TASK STATEMENT.
Leaving out all pictures, copy the lines below exactly, from the line with "The height and width of the screenshot is (565, 1024)." to the last line, both ends included.

[[ DATA TO USE, beginning ]]

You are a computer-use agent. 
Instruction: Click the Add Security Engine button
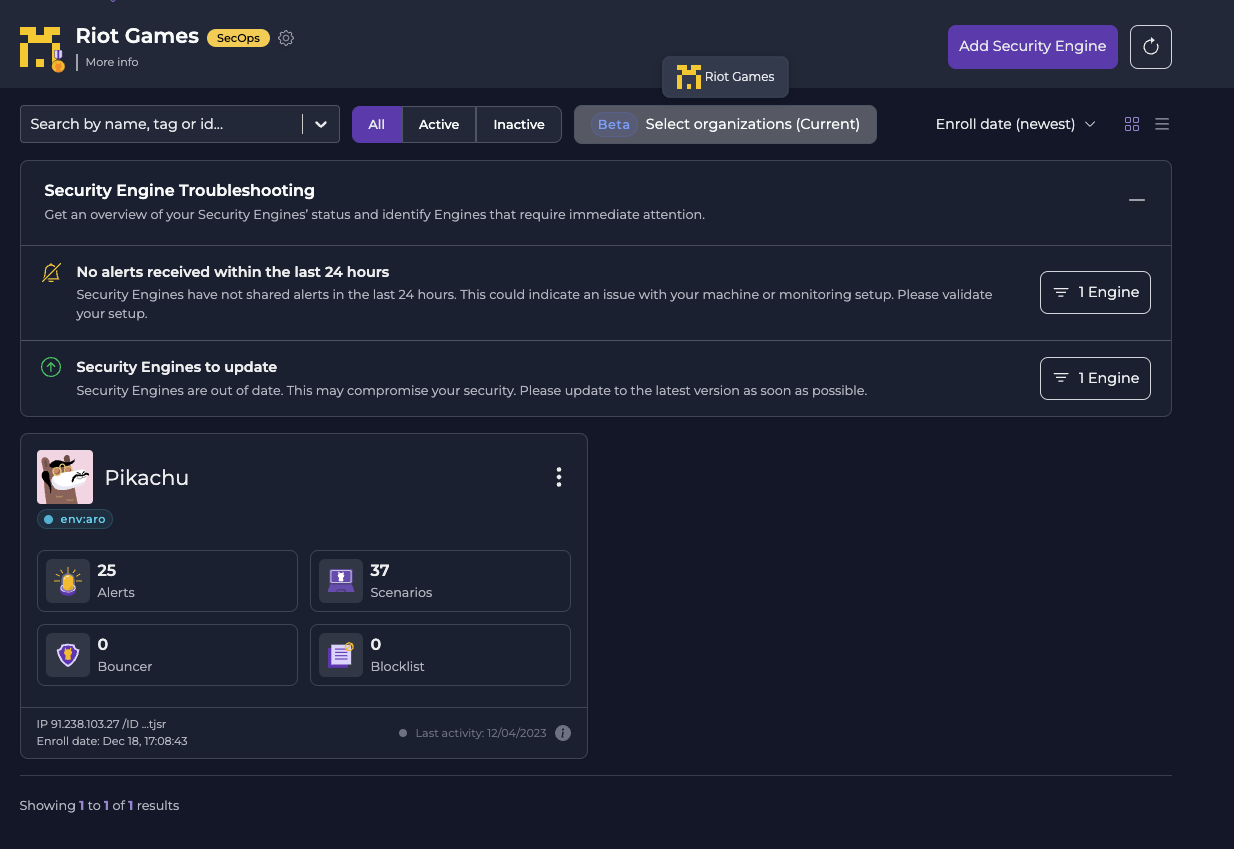(x=1032, y=46)
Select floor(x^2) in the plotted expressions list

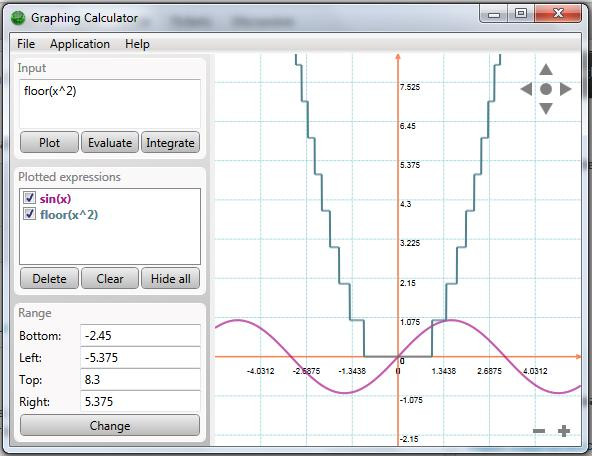pyautogui.click(x=69, y=215)
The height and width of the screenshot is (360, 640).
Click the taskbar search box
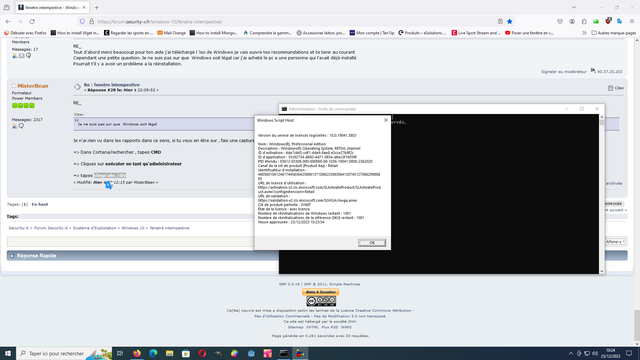point(57,353)
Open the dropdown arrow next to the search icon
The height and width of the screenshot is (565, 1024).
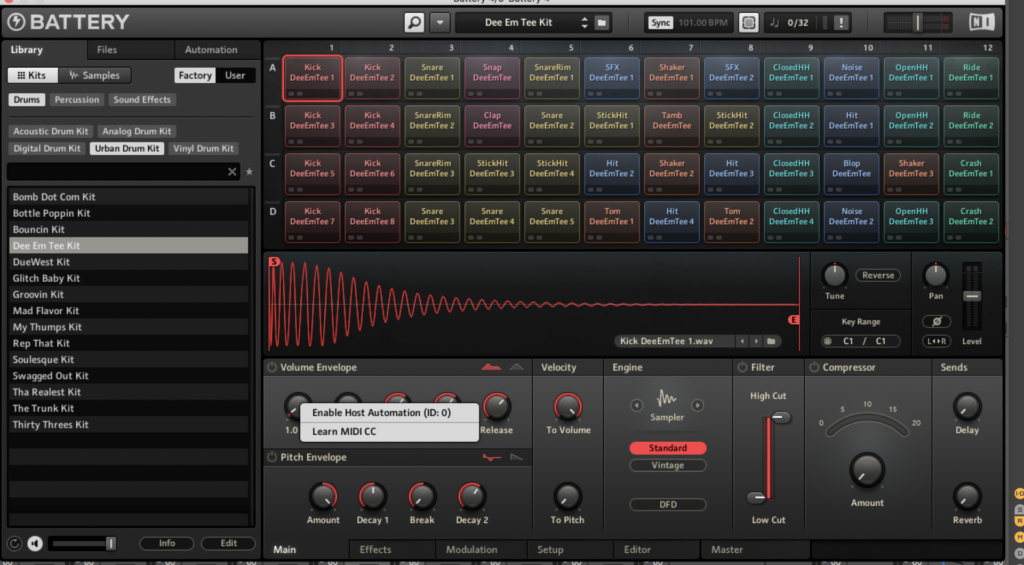[x=440, y=22]
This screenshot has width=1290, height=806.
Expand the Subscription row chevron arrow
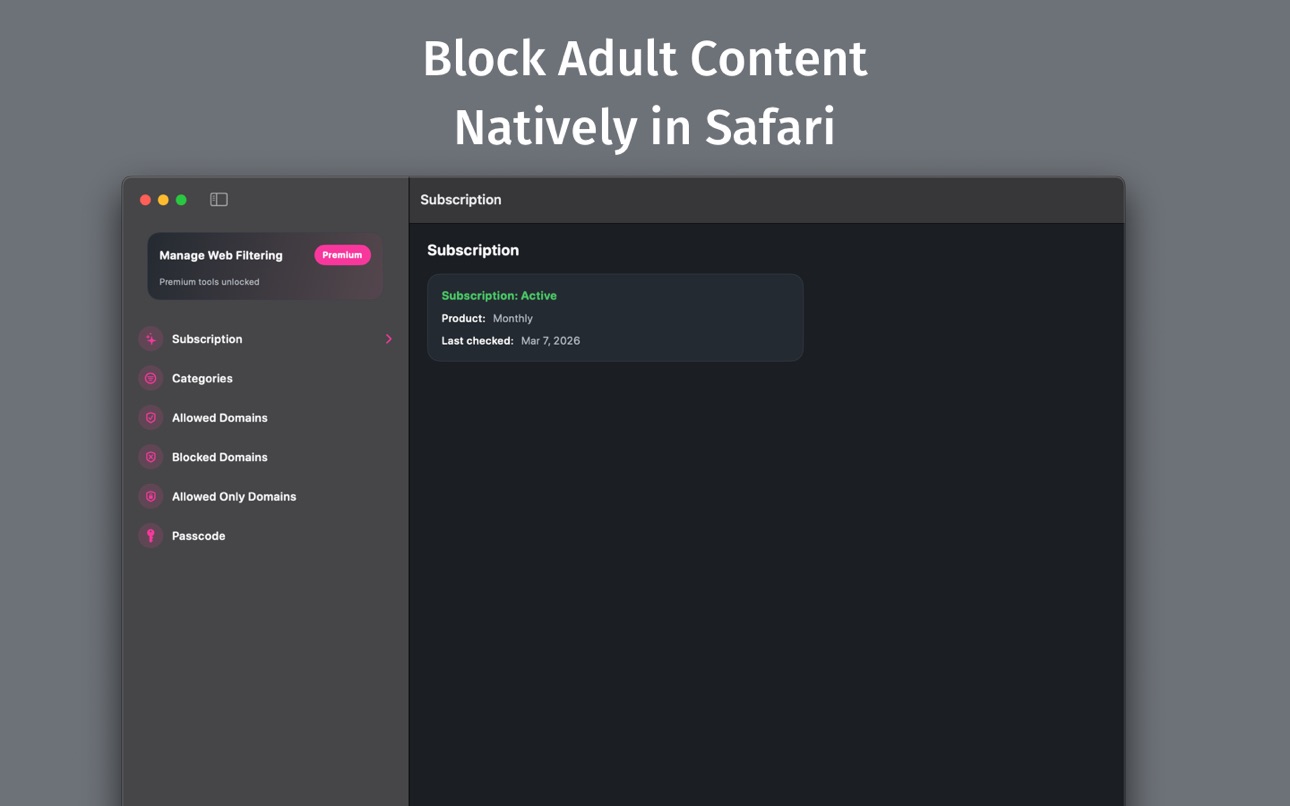click(389, 339)
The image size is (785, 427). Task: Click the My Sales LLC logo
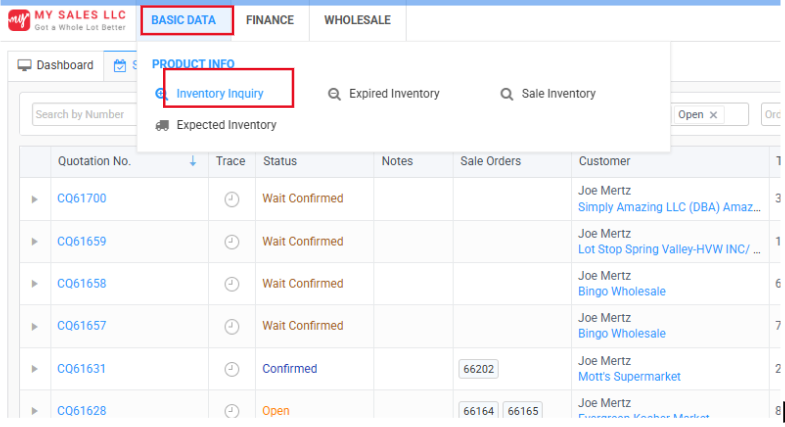point(66,20)
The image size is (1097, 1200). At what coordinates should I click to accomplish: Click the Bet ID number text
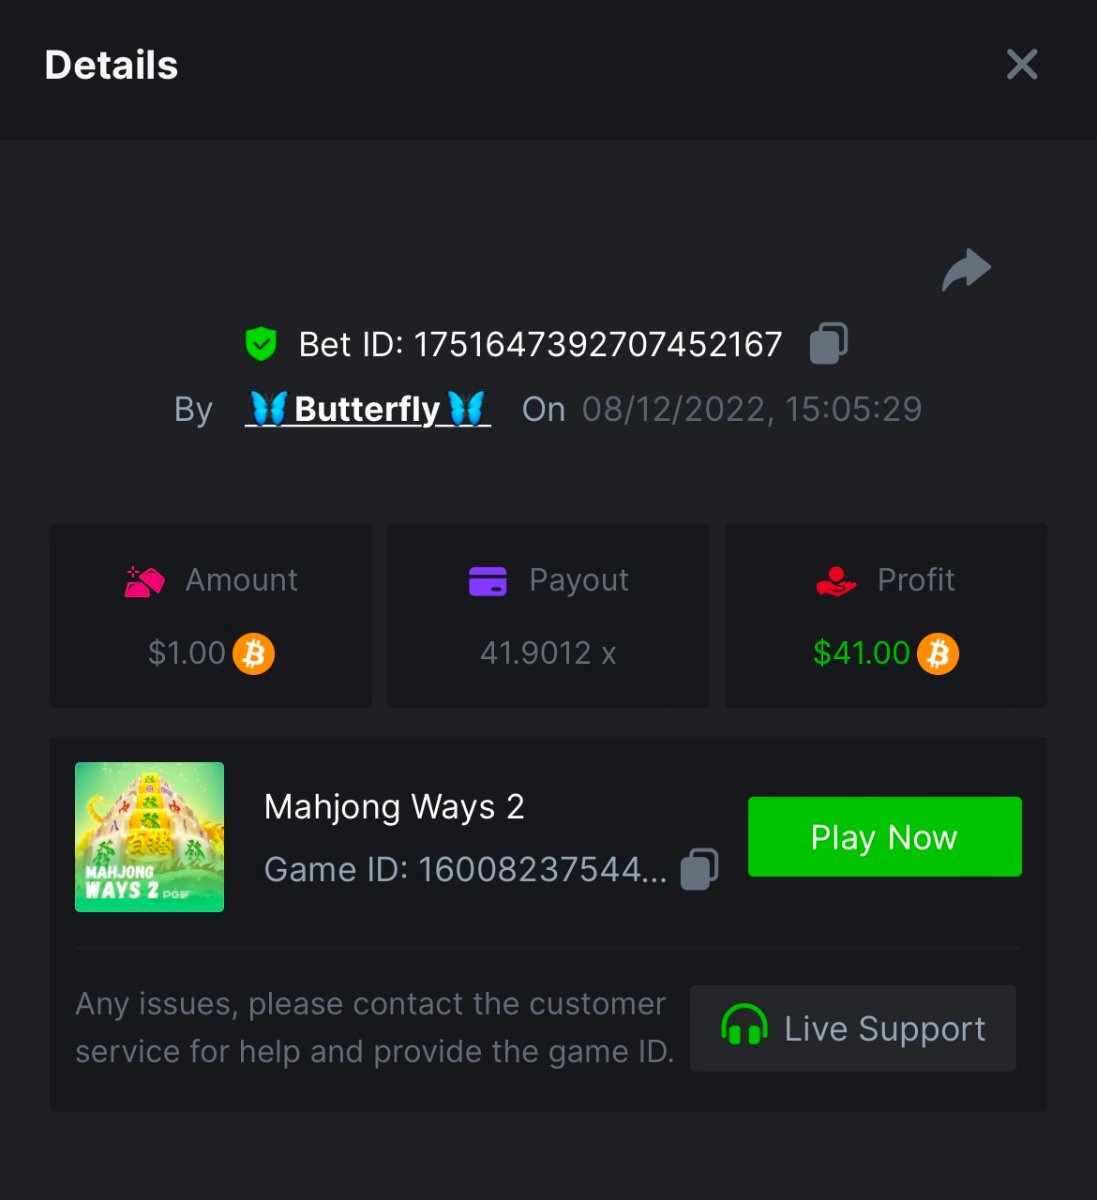click(597, 345)
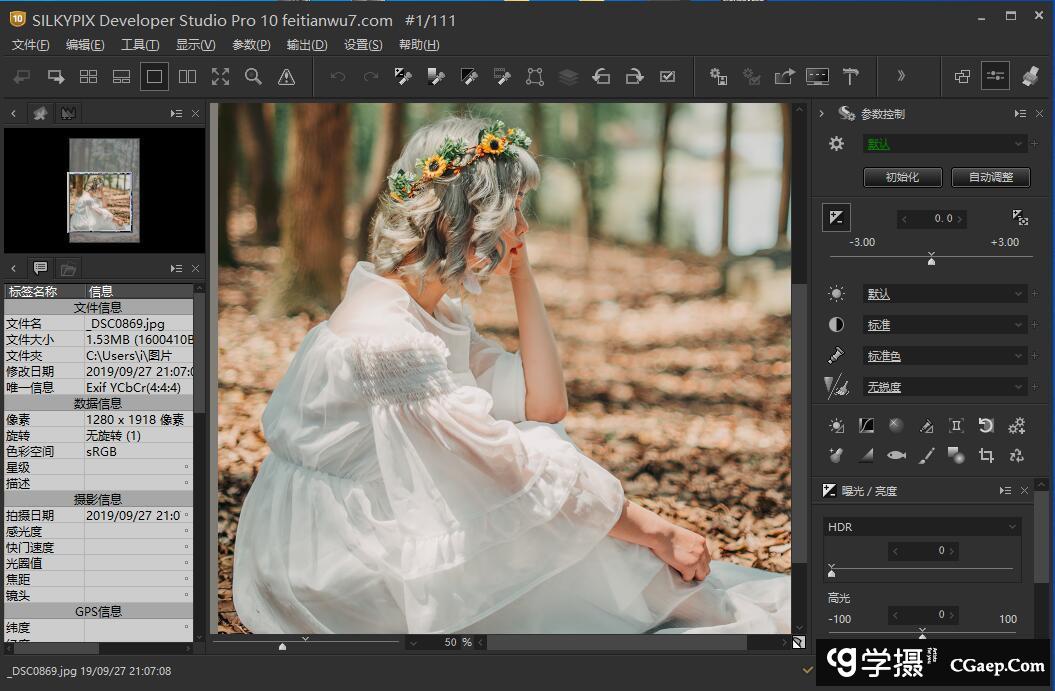Open the white balance 默认 dropdown
1055x691 pixels.
pos(944,294)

[[ DATA TO USE, end ]]

SOLUTION TO THIS EXERCISE.
The height and width of the screenshot is (565, 1024).
[x=440, y=22]
This screenshot has width=1290, height=806.
Expand the Subscription row chevron arrow
click(389, 339)
The image size is (785, 427). Task: Click the My Sales LLC logo
point(66,20)
The image size is (1097, 1200). At what coordinates should I click to accomplish: Click the Bet ID number text
click(597, 345)
Open the white balance 默认 dropdown
1055x691 pixels.
pos(944,294)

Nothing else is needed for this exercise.